Como entender a capilaridade do bolsonarismo, comentário de Alexandre

A elite já possui sua rede formada, é preciso ver que também se utiliza hoje dos mesmos mecanismos de ajuda, frequentam igrejas mais sofisticadas

Por Alexandre
comentário no post Xadrez de como Bolsonaro herdou a rede neopentecostal de Eduardo Cunha, por Luis Nassif

A complexa rede precisa ser compreendida por diversos fatores, um deles é apresentado no xadrez.

O xadrez ajuda a elucidar parte do fenômeno do bolsonarismo, ao cruzar dados entre diversos grupos chega a um ponto comum, algo que unifica o grupo, dando origem a algo novo, no caso chegamos ao bolsonarismo.
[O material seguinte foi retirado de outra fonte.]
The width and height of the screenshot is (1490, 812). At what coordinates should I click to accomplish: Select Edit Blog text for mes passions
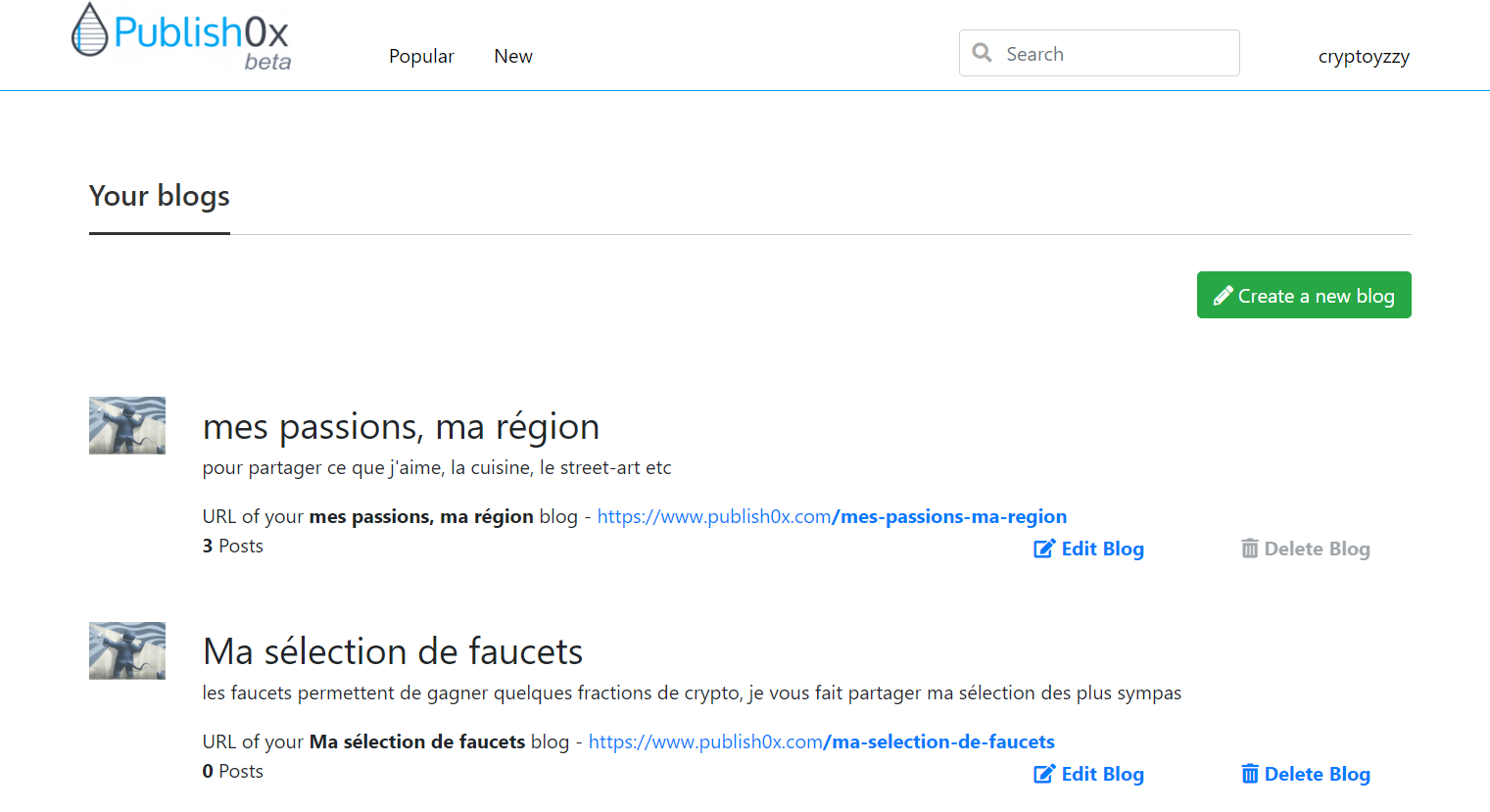click(1103, 549)
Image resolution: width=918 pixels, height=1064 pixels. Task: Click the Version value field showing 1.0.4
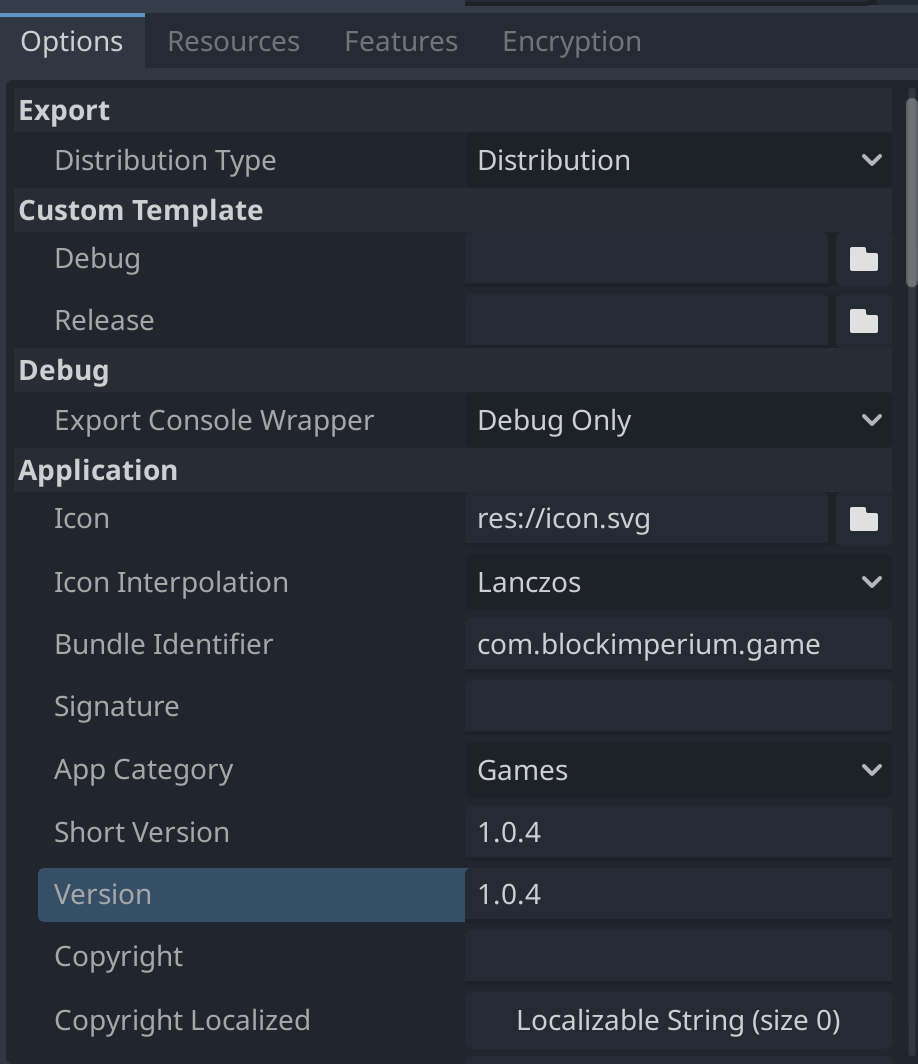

Porém, é preciso ir além, entender as fissuras possíveis em cada grupo, pequenas formas de resistências no interior destes grupos e avançar ali também, mas para isso é preciso compreender como se organizam, o que não é muito diferente de outros momentos e outras organizações, partindo de queixas comuns que são compartilhadas em diversos locais por membros dos grupos, não se fabrica isso, se agrupa aos poucos, levando pra um lado ou outro.
Outro ponto interessante é o cruzamento dos membros dos grupos, pois o mesmo sujeito que atira no clube de tiro frequenta a igreja x com o segurança privado que atua num conjunto de pequenos comércios como segurança armado e motorizado. Os membros das forças de segurança habitam residenciais populares na maior parte das cidades, rodeados de pequenas igrejas pentecostais e outras, seus vizinhos às frequentam, seus parentes e amigos do bairro também. Junto com isso temos pequenos comércios que atuam diretamente voltados para este público, negligenciado por muito tempo por grandes redes de varejo que não atendiam as demandas populares, uma rede complexa que une amizade, fidelidade, proteção e precisa de lealdade para que tudo funcione.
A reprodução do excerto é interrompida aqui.